:: Exercise text ::

Daily Dose Of Jazz…
Lester Willis Young was born on August 27, 1909 in Woodville, Mississippi and grew up in a musical family. His father, Willis Handy Young, was a respected teacher, his brother Lee Young was a drummer, and several other relatives performed music professionally. His family moved to New Orleans, Louisiana when he was an infant, then later to Minneapolis, Minnesota. His father was a musician, who would teach his son to play the drums, trumpet and violin in addition to the saxophone.
Playing in his family’s band, known as the Young Family Band, vaudeville and carnivals were their circuit but in 1927 he left, refusing to play the Southern states under the racial segregation of Jim Crow laws.
Settling in Kansas City, Missouri in 1933, he briefly played in several bands, then rose to prominence with Count Basie. He would leave Basie to replace Coleman Hawkins in the Fletcher Henderson orchestra, followed by a stint with Andy Kirk, then back to Basie. Lester made small group recordings for Commodore Records, and the sessions became known as the Kansas City Sessions by the Kansas City Seven, playing clarinet and tenor.
After Young’s clarinet was stolen in 1939, he abandoned the instrument until about 1957. He left the Basie band in late 1940, subsequently led a number of small groups that often included his brother, accompanied Billlie Holiday in a couple of studio sessions in 1940 and 1941 and also made a small set of recordings with Nat King in June 1942. It was Holiday who gave Young the nickname “Pres”, short for President.[
In December 1943 Young returned to the Basie fold for a 10-month stint, drafted into the army during WWII and after discharge joined Norman Granz’s Jazz at the Philharmonic troupe in 1946 and for the next 12 years toured regularly with them. He recorded for Verve, Aladdin and Savoy records through the Forties.

:: Things to do ::
- A) Name every record label mentioned in the Lester Young profile.
- B) According to the Lester Young profile, in what year did Young join Norman Granz's Jazz at the Philharmonic troupe?
- C) Write out the part of the Lester Young profile starting at "Settling in Kansas" and ending at "clarinet and tenor.".
The records have nothing to do with the Lester Young profile.

:: Data shown ::

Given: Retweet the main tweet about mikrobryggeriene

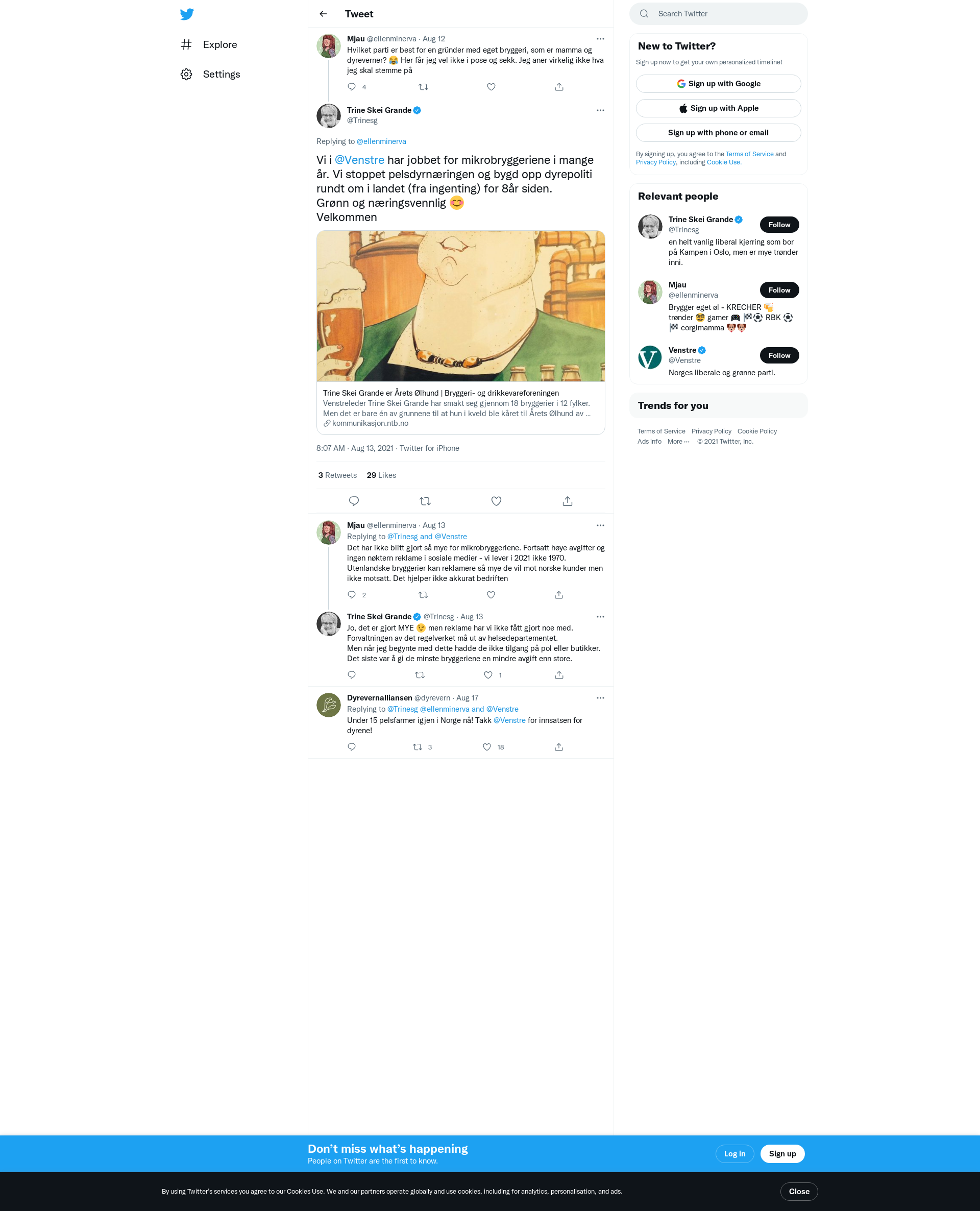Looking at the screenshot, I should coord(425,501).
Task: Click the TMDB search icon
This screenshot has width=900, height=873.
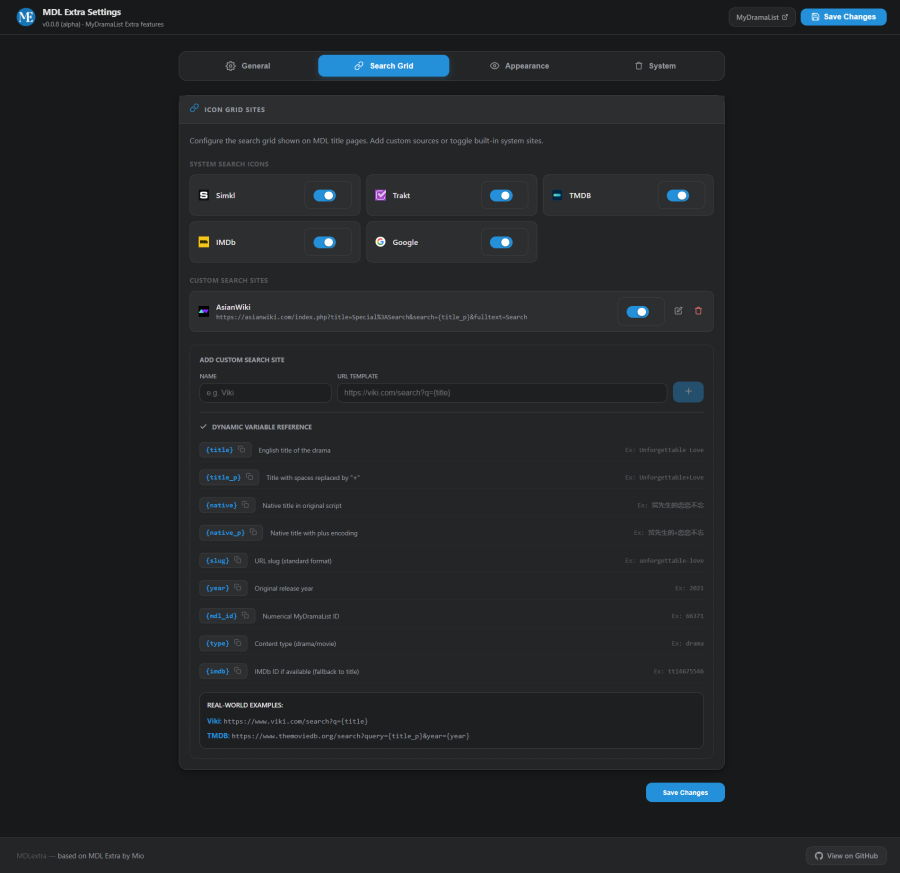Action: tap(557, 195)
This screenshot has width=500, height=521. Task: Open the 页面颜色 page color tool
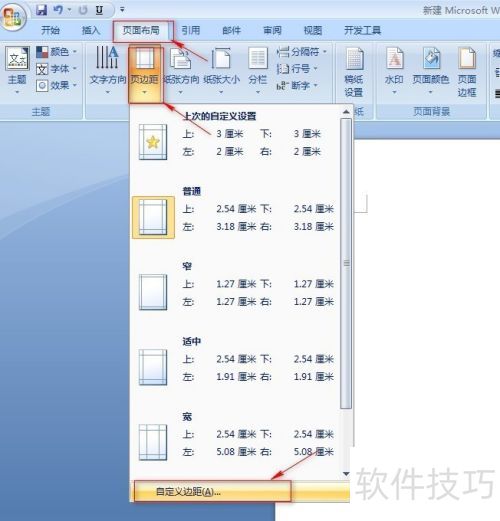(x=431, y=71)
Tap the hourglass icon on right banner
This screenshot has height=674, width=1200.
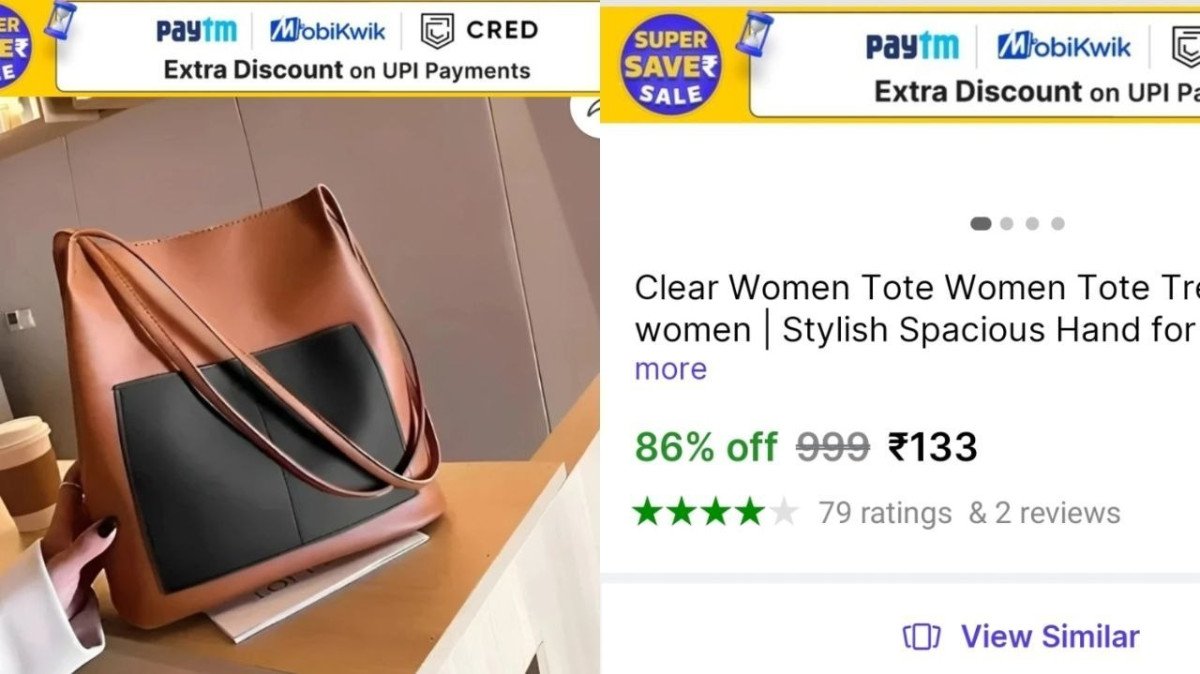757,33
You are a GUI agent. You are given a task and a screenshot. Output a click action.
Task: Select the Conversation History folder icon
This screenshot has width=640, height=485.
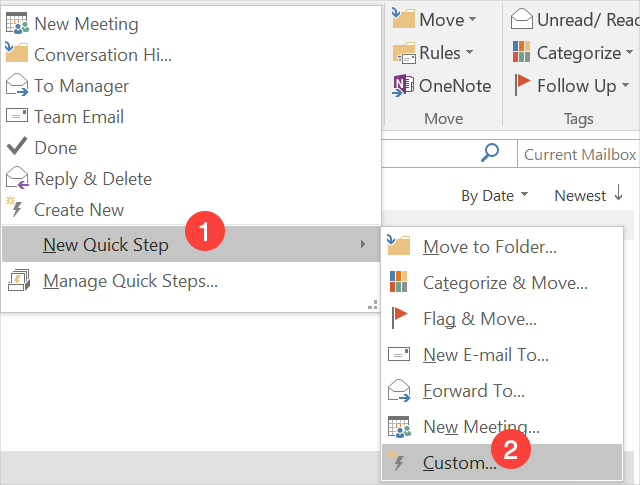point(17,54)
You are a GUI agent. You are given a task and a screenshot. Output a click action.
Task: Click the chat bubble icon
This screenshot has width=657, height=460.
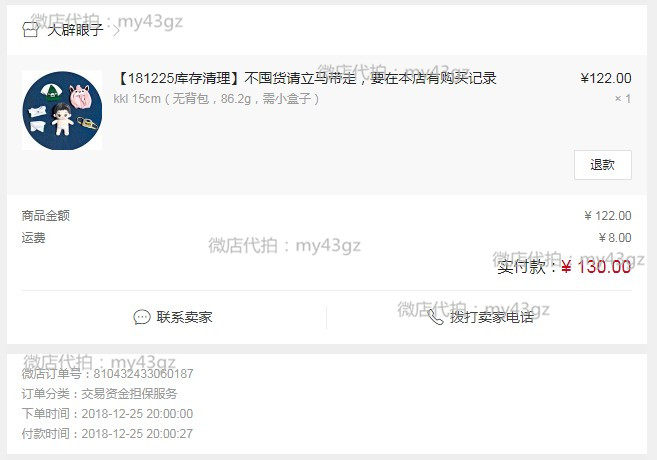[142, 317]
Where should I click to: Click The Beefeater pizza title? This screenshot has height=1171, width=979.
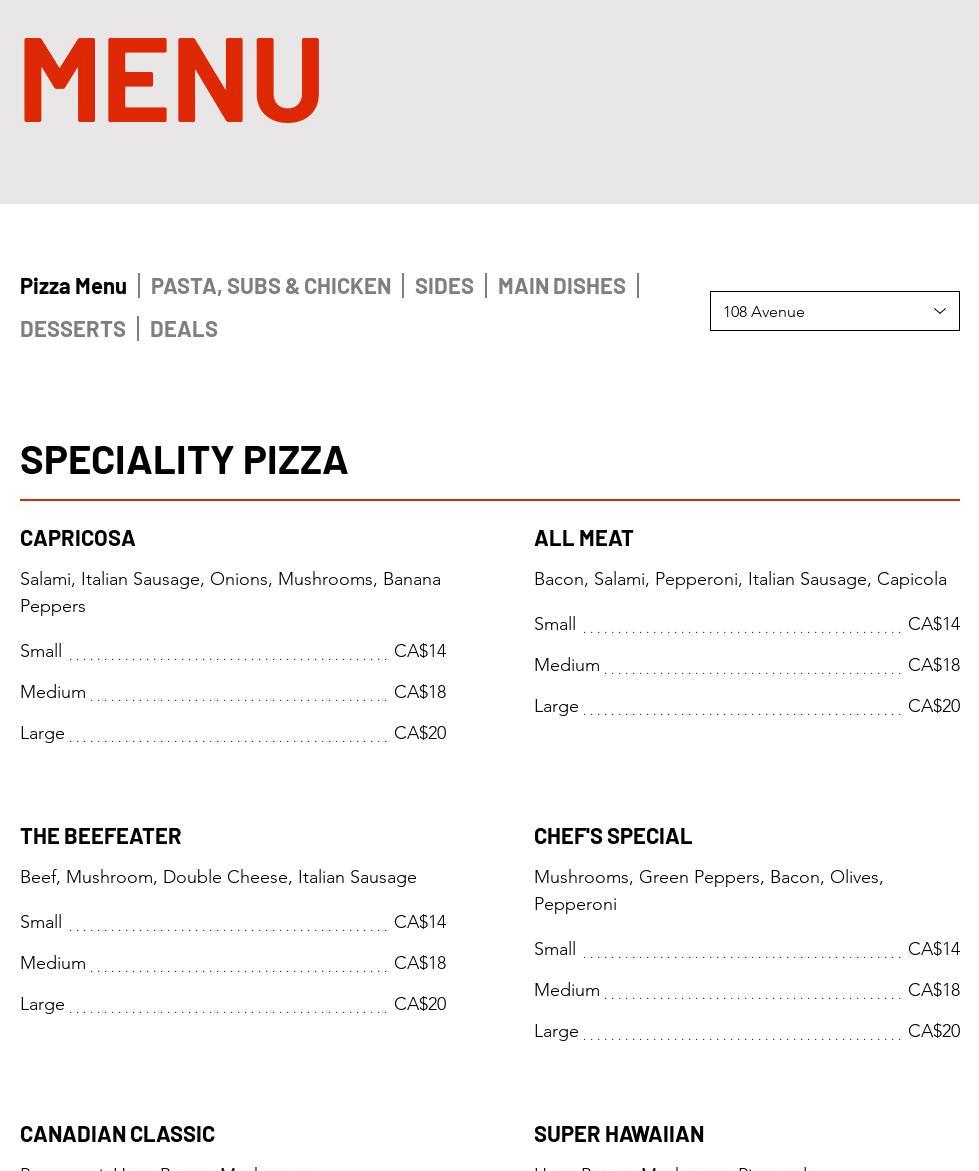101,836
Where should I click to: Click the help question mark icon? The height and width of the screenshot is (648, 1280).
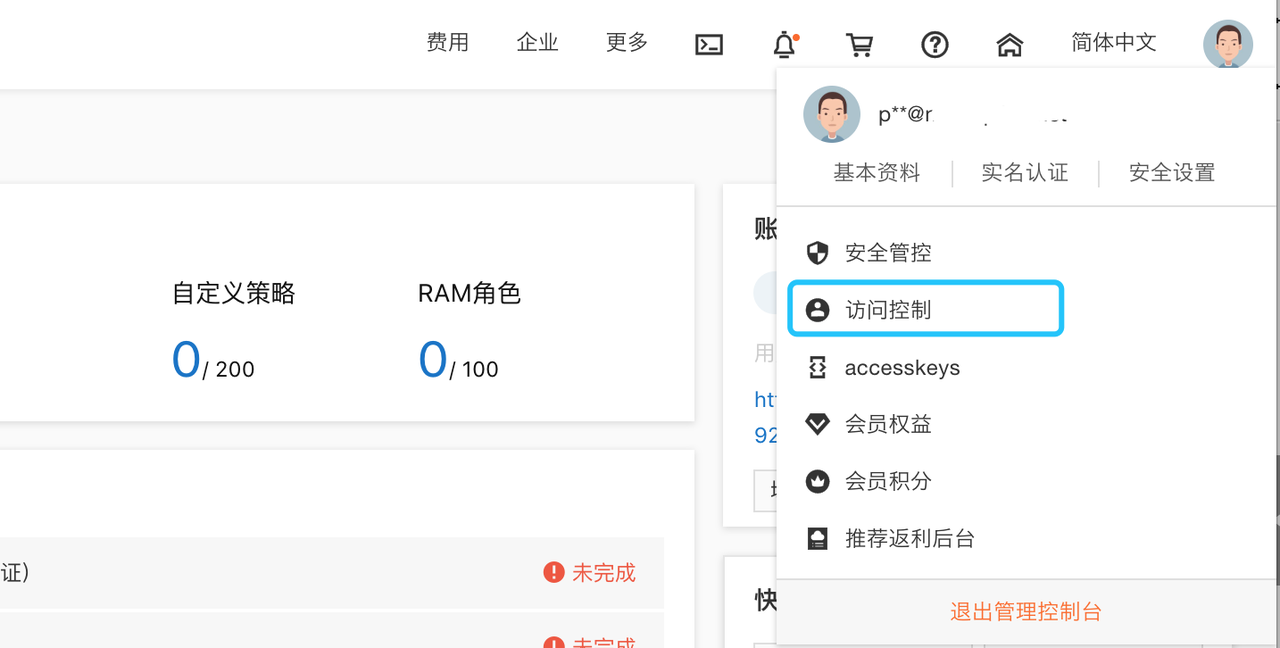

:: Exercise answers ::
- A) Commodore Records, Verve, Aladdin, Savoy

- B) 1946

- C)
Settling in Kansas City, Missouri in 1933, he briefly played in several bands, then rose to prominence with Count Basie. He would leave Basie to replace Coleman Hawkins in the Fletcher Henderson orchestra, followed by a stint with Andy Kirk, then back to Basie. Lester made small group recordings for Commodore Records, and the sessions became known as the Kansas City Sessions by the Kansas City Seven, playing clarinet and tenor.